Mas para que o leitor possa ficar com uma ideia clara, e tirar as suas próprias conclusões, da situação atual dos trabalhadores Administrações Públicas (Central, Local e Regional) elaborou-se o quadro seguinte com as remunerações base medias mensais ilíquidas ou brutas, portante antes de quaisquer descontos, dos trabalhadores em 2011 e em 2024 e a variação do seu poder de compra. Os dados utilizados são oficiais e são os últimos disponibilizados (DAGAEP e INE).
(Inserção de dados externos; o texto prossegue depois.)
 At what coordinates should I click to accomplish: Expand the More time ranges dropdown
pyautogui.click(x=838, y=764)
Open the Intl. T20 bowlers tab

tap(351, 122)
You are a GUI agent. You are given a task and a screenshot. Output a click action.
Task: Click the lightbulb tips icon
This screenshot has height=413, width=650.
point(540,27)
Quadro 1 – Remunerações Base Médias Mensais (RBMM) ilíquidas (antes dos descontos para GA/SS, ADSE e IRS) dos trabalhadores da Administração Pública em 2011 e 2024 e perda do seu poder de compra

Excetuando 3 grupos profissionais – assistentes operacionais, técnicos diagnostico e terapêutica, e policiais municipais – em todas as restantes categorias profissionais o poder de compra das remunerações medias brutas mensais em 2024 é inferior ao de 2011 e, em algumas categorias, é muito mesmo. Os assistentes operacionais é que viram o seu poder de compra aumentar em 12,5% devido ao efeito do salário mínimo nacional. Mas uma coisa são as remunerações ilíquidas ou brutas (antes dos descontos) e outra coisa são as remunerações líquidas (após todos os descontos) ou seja, o rendimento disponível do trabalhador (o que ele leva para casa) para ele e família viverem. E a redução foi maior.
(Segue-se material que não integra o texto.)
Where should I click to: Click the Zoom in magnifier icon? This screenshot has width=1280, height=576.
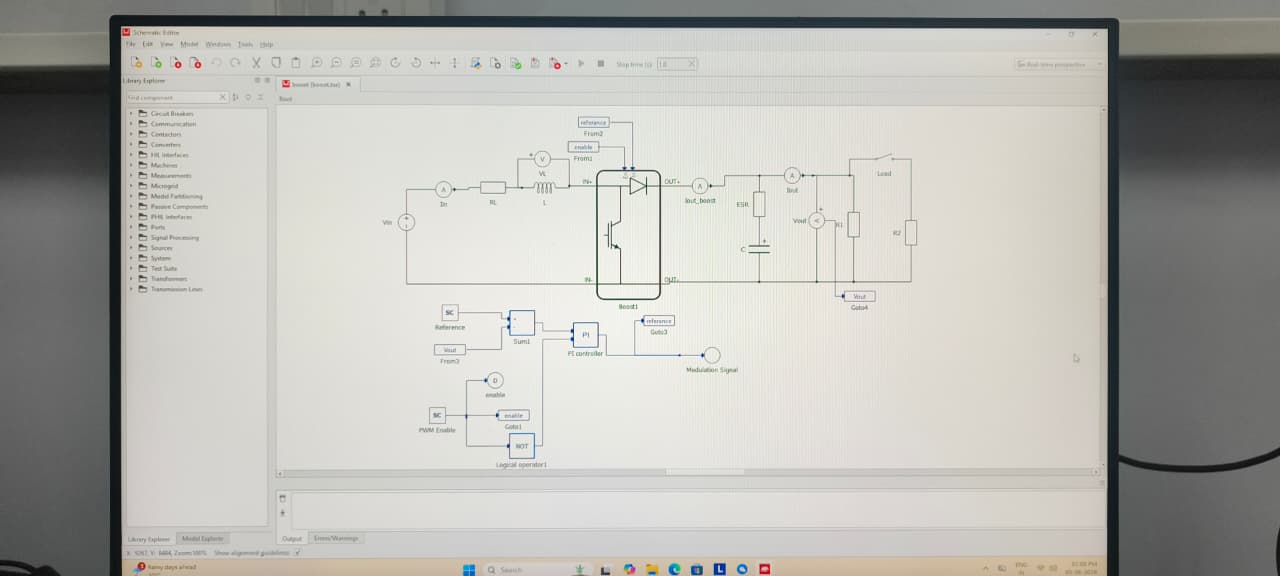tap(316, 63)
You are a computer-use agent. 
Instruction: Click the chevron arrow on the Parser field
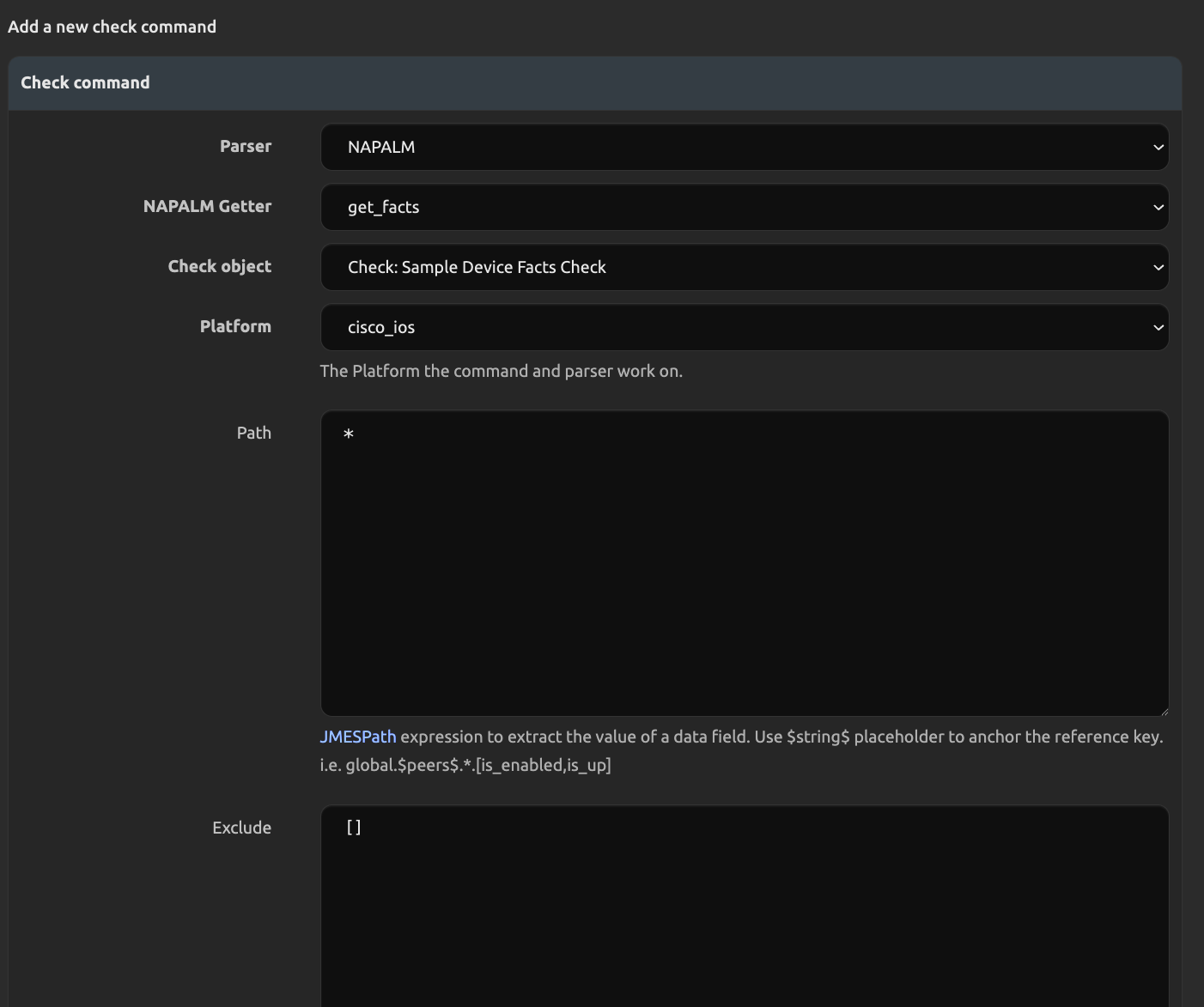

O quadro 2, também elaborado utilizando dados da DGAEP sobre remunerações médias e o IPC do INE mostra que a perda de poder de compra na remuneração base média líquida foi maior do que na ilíquida (bruta).

Quadro 2 – Remunerações Base Médias Mensais (RBMM) ILIQUIDAS (antes de descontos) e LÍQUIDAS (após descontos para CGA/SS, ADSE e IRS) dos trabalhadores da Administração Pública em 2011 e 2024 e perda do seu poder de compra

Como mostram os dados do quadro 2, a nível das Remunerações Base Médias Mensais (RBMM) LÍQUIDAS (após descontos) dos trabalhadores das Administrações Públicas , ou seja, o rendimento disponível que o trabalhador leva para casa para viver, a quebra de poder de compra foi ainda maior entre 2011 e 2024 do que a verificada nas RBMM ILIQUIDAS (antes de descontos), chegando a atingir -20% a nível de dirigentes (como é que pode ter bons dirigentes pagando tão mal?); -30,8% no pessoal de investigação cientifica (como é que pode haver inovação no país tratando tão mal os investigadores científicos?); -10,2% no pessoal de informática essencial à digitalização de serviços que neste momento, a sua maioria, estão entregues a empresas privadas incluindo os seus sistemas de informação altamente sensíveis bem como a cibersegurança; entre -10,6% e -13% professores e médicos em falta em serviços essenciais ao desenvolvimento do país e ao bem estar da população, etc. Só os assistentes operacionais é que viram o poder de compra das suas remunerações líquidas aumentarem porque estão colados ao salário mínimo nacional, aumentando este, elas aumentam automaticamente. Face a esta realidade, que Montenegro devia conhecer, como é que ele pode dizer, como o fez no congresso do PSD que, com aumentos de remunerações entre 2,1% e 2,2% até 2028,são objetivos do seu governo ”defender os serviços públicos em risco” e “valorizar muito quem trabalha no Estado”? É enganar.

 

A PERDA DE PODER DE COMPRA DA REMUNERAÇÃO BASE MÉDIA LÍQUIDA DAS FORÇAS ARMADAS E DE SEGURANÇA

Também as Forças Armadas e a Força de Segurança (PSP e GNR) foram lesadas pela política de austeridade salarial dos sucessivos governos como revela o quadro 3 e não são os suplementos que mudam isto pois não são incluídos na RBMM.

Quadro 3 – Remunerações Base Médias Mensais (RBMM) ILIQUIDAS (antes de descontos) e LÍQUIDAS (após descontos) das Forças Armadas e das Forças de Segurança em 2011 e 2024 e perda do seu poder de compra

Os comentários são desnecessários já que as conclusões são evidentes, pois confirmam (mutatis mutandis) as conclusões tiradas nos pontos anteriores. Mas uma conclusão é já clara: quanto mais elevada é a patente maior é a perda de poder de compra da remuneração líquida.